Friday, April 15, 2011

Medicare Could Use Some Surgery

Medicare is on the rocks, financially. So says President Reagan.

The dollar amount of charges made by hospitals to Medicare is much greater than the funds appropriated for such costs. President Reagan is appointing a study commissioned to do for Medicare what special Social Security Study Commission did for that program. 

I have a limited knowledge of what hospital costs are, but I have acquired some knowledge of what hospital charges are. Last December I had an emergency operation at Memorial Mission Hospital in Asheville for a detached retina. Before I went to the hospital, the doctor gave me an estimate of charges for a seven-day stay, amounting to $2,300. The actual hospital bill was for $3,475. The discrepancy is substantial.

One item in the bill was shocking - a pharmacy charge of $677. The doctor's estimate for pharmaceuticals was $100. I did get some medication over and above the doctor's foreknowledge, but I was still disturbed. I wrote the hospital and asked for an itemized statement - and got another shock.

One medication I take daily, under doctor's orders, cost me just under seven cents, at retail. The hospital charge for the same medication was $3.04. In one case the charge was listed at $6.08. A third medication which I buy for 15 cents was billed at $6.60 for two units.

An aspirin tablet was billed to me at $3.12.

To get some comparative prices, I asked a druggist friend to note each item with which I was unfamiliar, and to also note his comparable price. The hospital charges run from 300% to 4000% of retail prices.

There is other confusion. One item for which my druggist friend charges $9.90 was billed to me at $63.28 on two occasions and at $31.06 on three occasions. Another item, no retail price listed, was billed at $35.20 on several occasions and at $17.60 on other occasions. There is no indication in the service code of the hospital that the higher price was for a double dose.

I spoke to my doctor about these charges and he said to take the matter up with the hospital authorities - no other comment. I wrote asking the hospital administrator for his comments. In reply I heard from the Director of Pharmacy Services: "We charge the actual costs of the items plus a fee which includes the following: inventory costs, drug profile screening, dispensing drugs on a daily basis, personnel necessary for 24 hour pharmacy operation and other overhead costs."

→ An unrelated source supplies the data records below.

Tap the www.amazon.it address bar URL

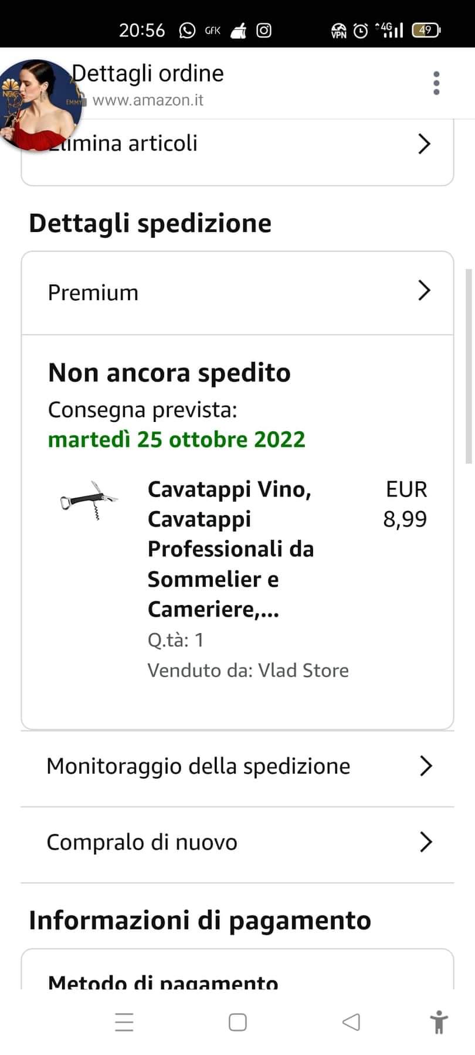148,100
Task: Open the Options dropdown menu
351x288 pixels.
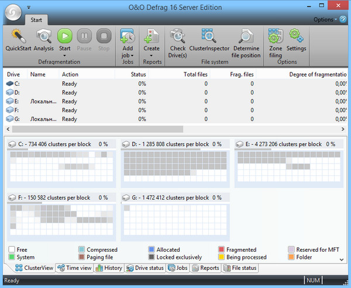Action: [x=325, y=19]
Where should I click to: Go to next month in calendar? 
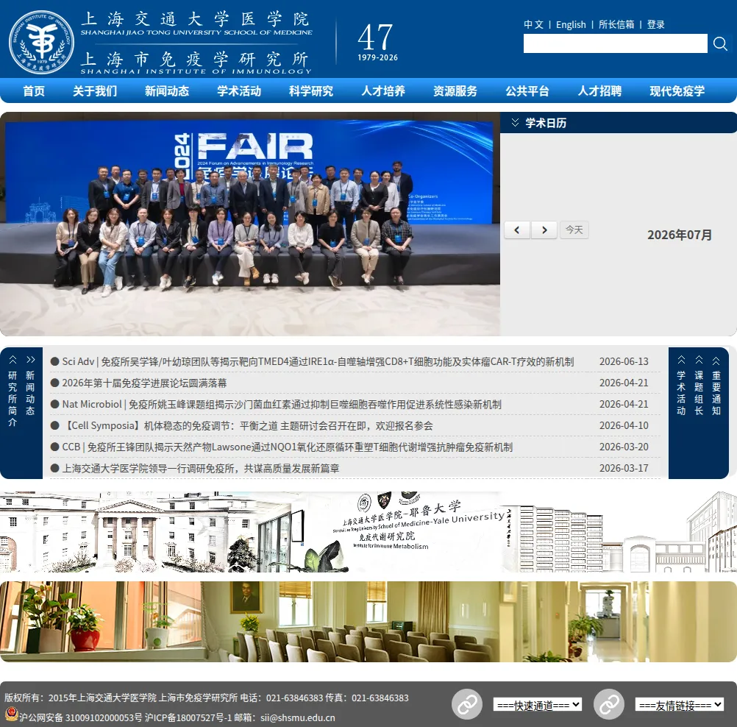pyautogui.click(x=544, y=230)
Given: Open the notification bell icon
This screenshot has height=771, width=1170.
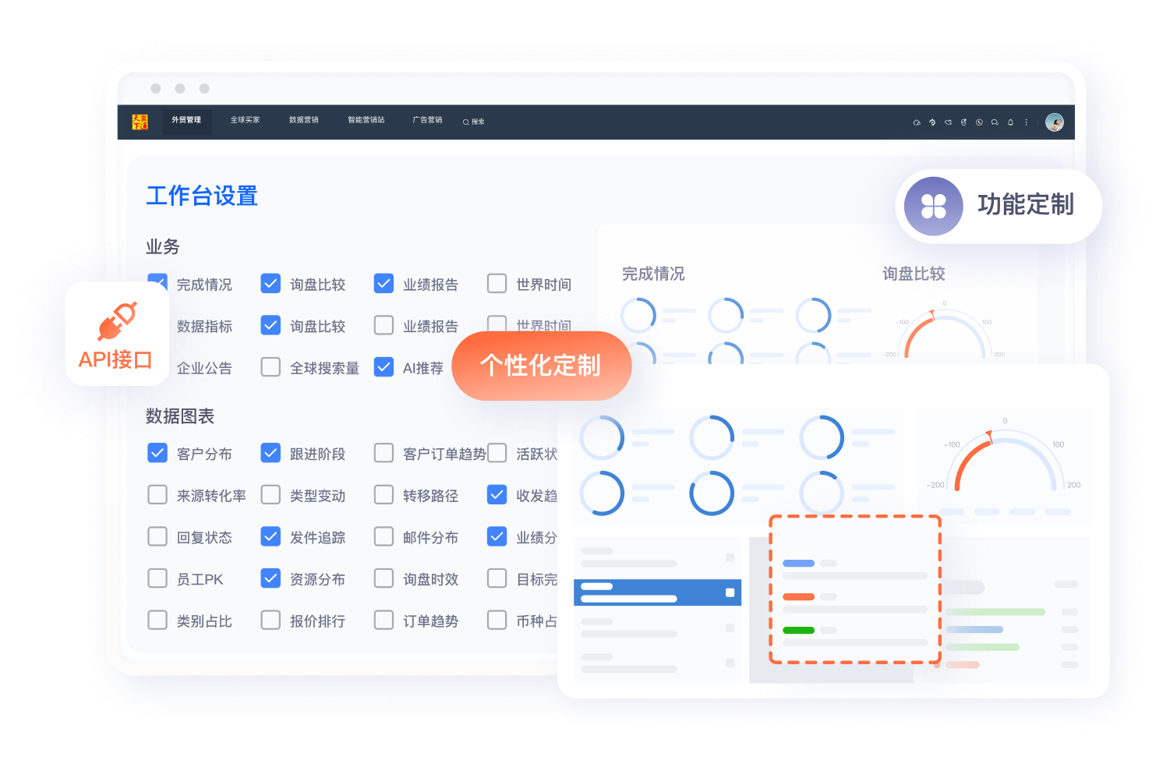Looking at the screenshot, I should pyautogui.click(x=1010, y=122).
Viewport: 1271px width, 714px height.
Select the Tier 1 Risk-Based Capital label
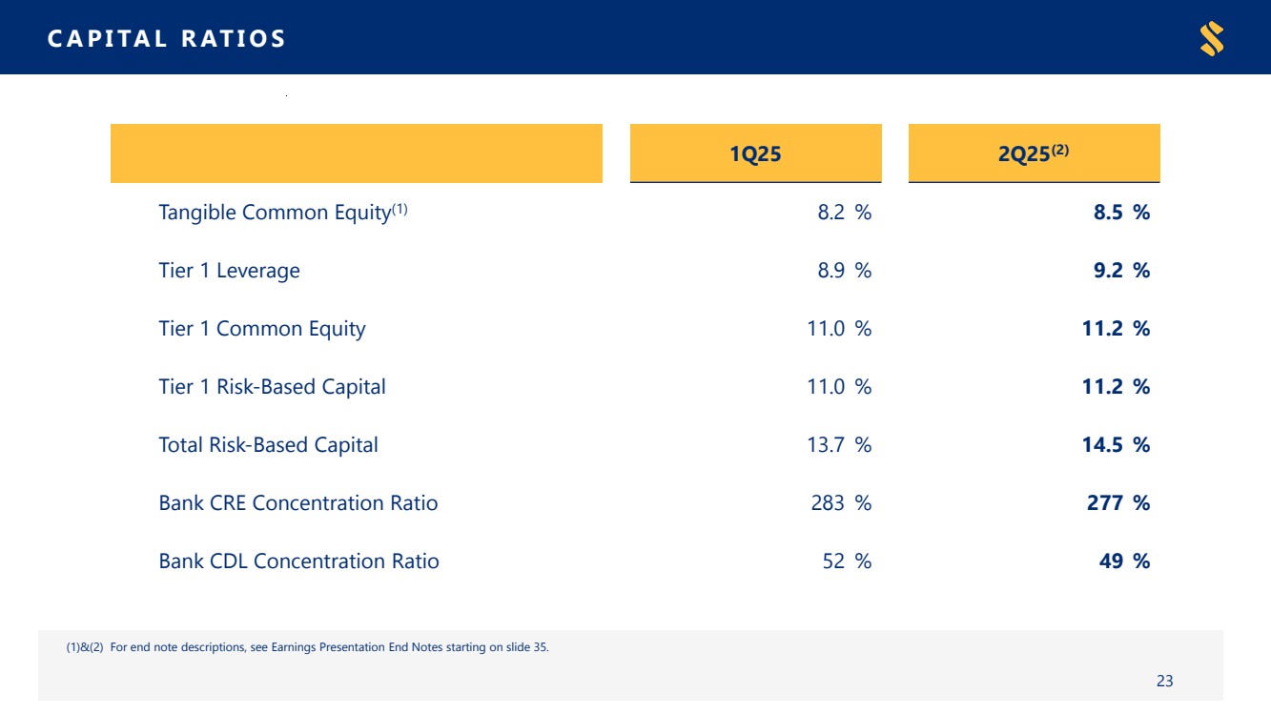pyautogui.click(x=272, y=387)
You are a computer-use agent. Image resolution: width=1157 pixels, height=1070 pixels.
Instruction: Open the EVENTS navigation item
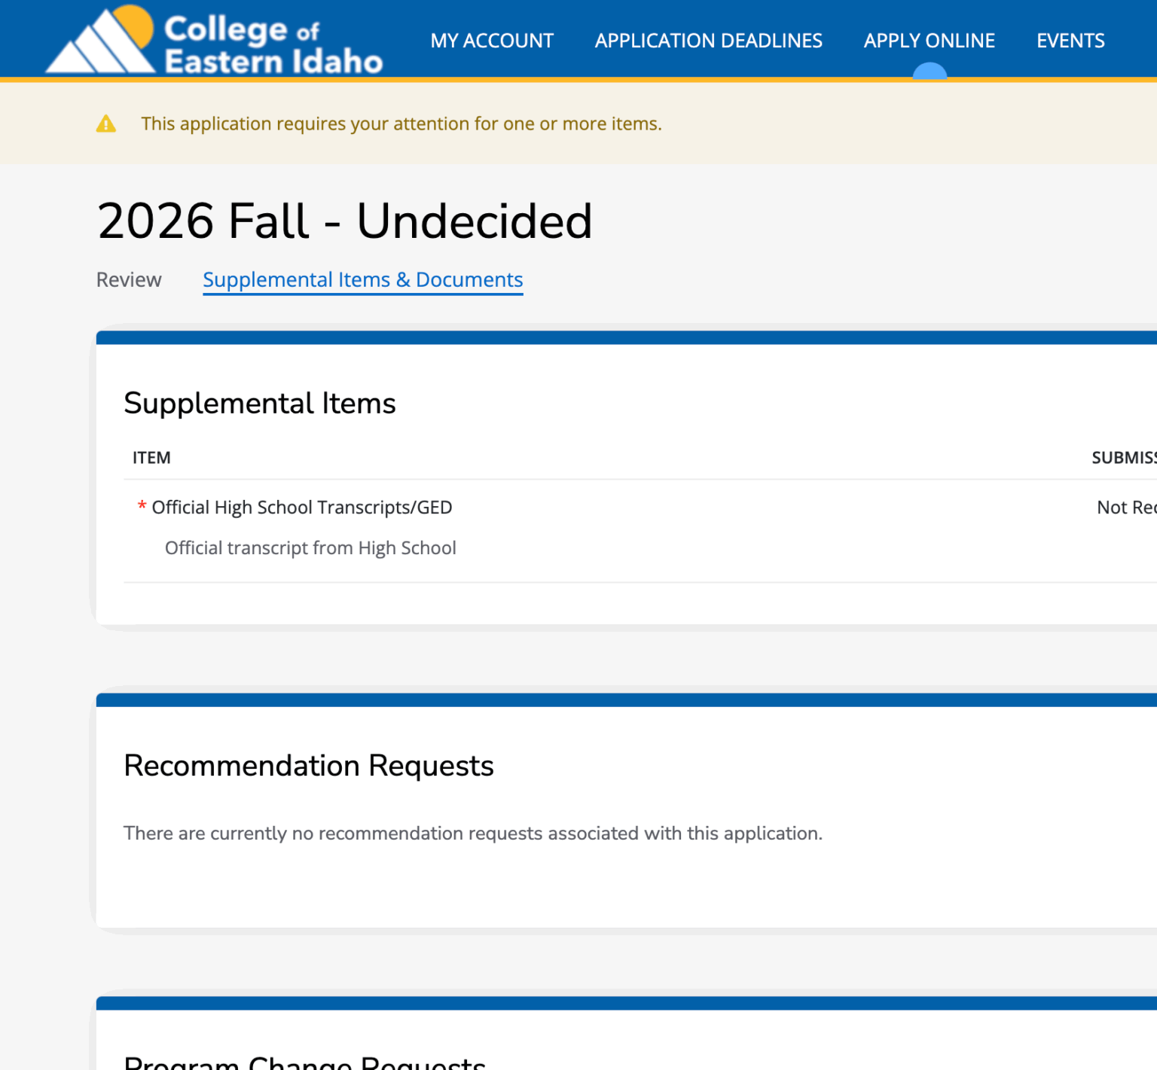pyautogui.click(x=1070, y=41)
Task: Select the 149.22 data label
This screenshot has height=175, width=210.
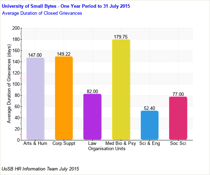Action: coord(64,54)
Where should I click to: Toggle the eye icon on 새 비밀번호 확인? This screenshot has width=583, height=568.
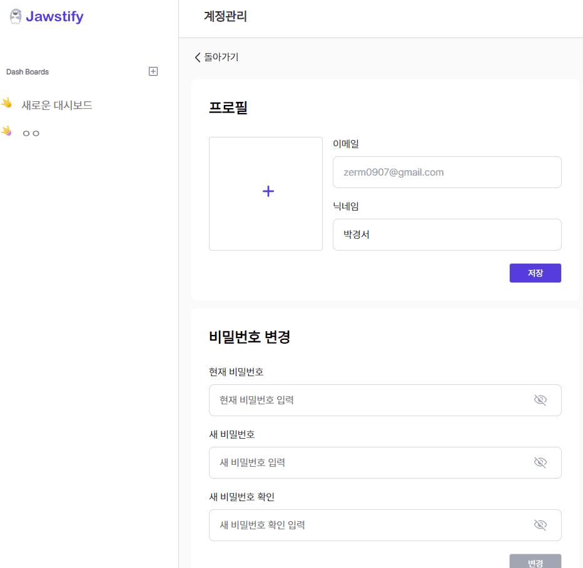(x=540, y=525)
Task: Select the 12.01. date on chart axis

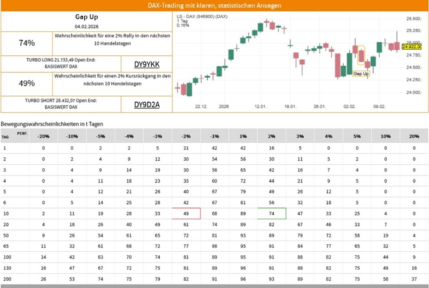Action: pos(261,106)
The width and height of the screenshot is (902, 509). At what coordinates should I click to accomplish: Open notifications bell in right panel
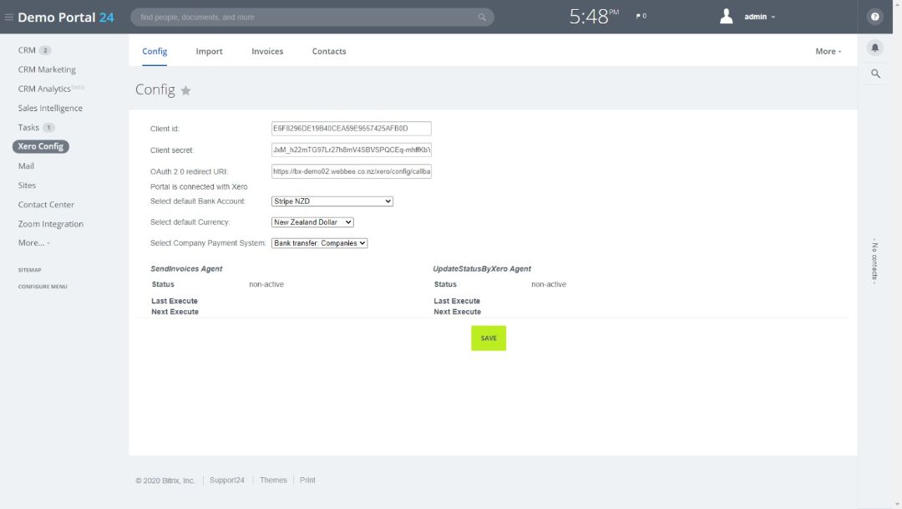[x=874, y=48]
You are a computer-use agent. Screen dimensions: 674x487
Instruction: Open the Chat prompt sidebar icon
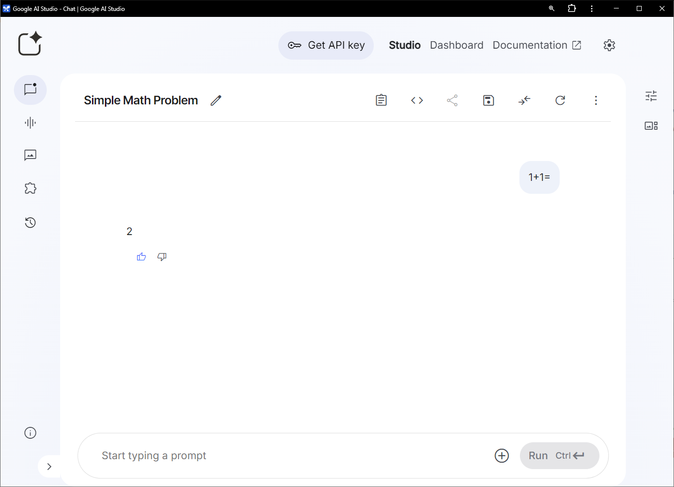30,90
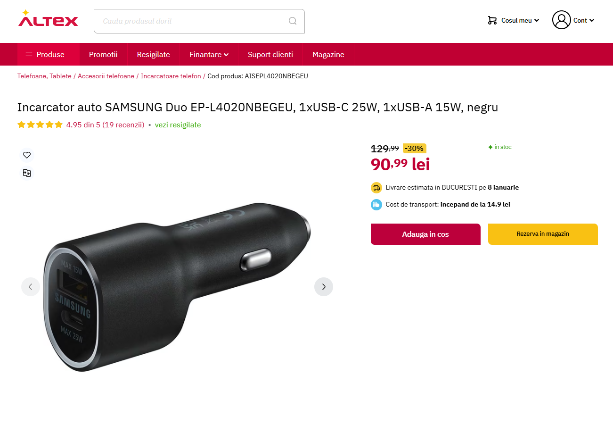
Task: Click the user account avatar icon
Action: [562, 20]
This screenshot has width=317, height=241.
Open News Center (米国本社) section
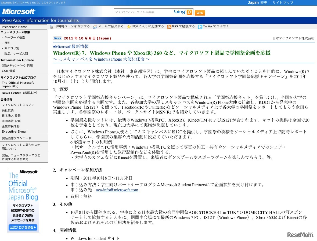[19, 93]
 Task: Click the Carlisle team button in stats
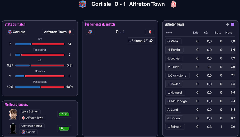click(x=17, y=32)
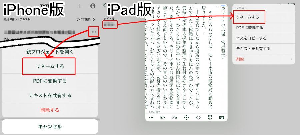Tap the red 削除する option
Image resolution: width=300 pixels, height=135 pixels.
pos(50,110)
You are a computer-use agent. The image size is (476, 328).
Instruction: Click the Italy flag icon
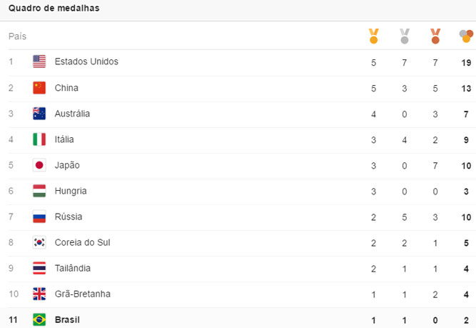pyautogui.click(x=39, y=139)
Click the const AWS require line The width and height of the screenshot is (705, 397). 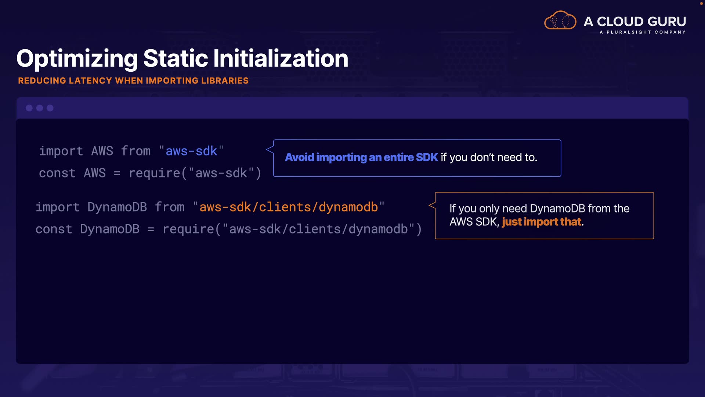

My retail druggist friend carries an inventory, keeps a drug profile on each customer and dispenses drugs on a daily basis. He is not open 24 hours a day, only 12.

The hospital pharmacist says his inventory is five times that of the community drug store. That may be so, but on the basis of my experience his inventory turnover and cash flow are just as rapid as that of the community druggist, and are therefore his inventory costs are little, if any, more expensive.

Two other categories of charges on my bill seemed high, but I have no adequate basis for reaching any conclusion about them.

I have been told not to worry about the bills - Medicare and my health insurance paid them all. However, I shall have increased taxes to make up the Medicare deficits, and shall have an increased Medicare deductible to add to my insurance company costs, all of which will increase  my insurance premiums.

It is also suggested that pharmacy charges are inflated to compensate for losses in providing other hospital services. Medicare pays whatever charges the hospital makes to Medicare patients, without raising questions about the propriety of such charges. In any case, a more thorough exploration of the reasons for escalated pharmacy prices might suggest methods of doing some surgery on Medicare deficits.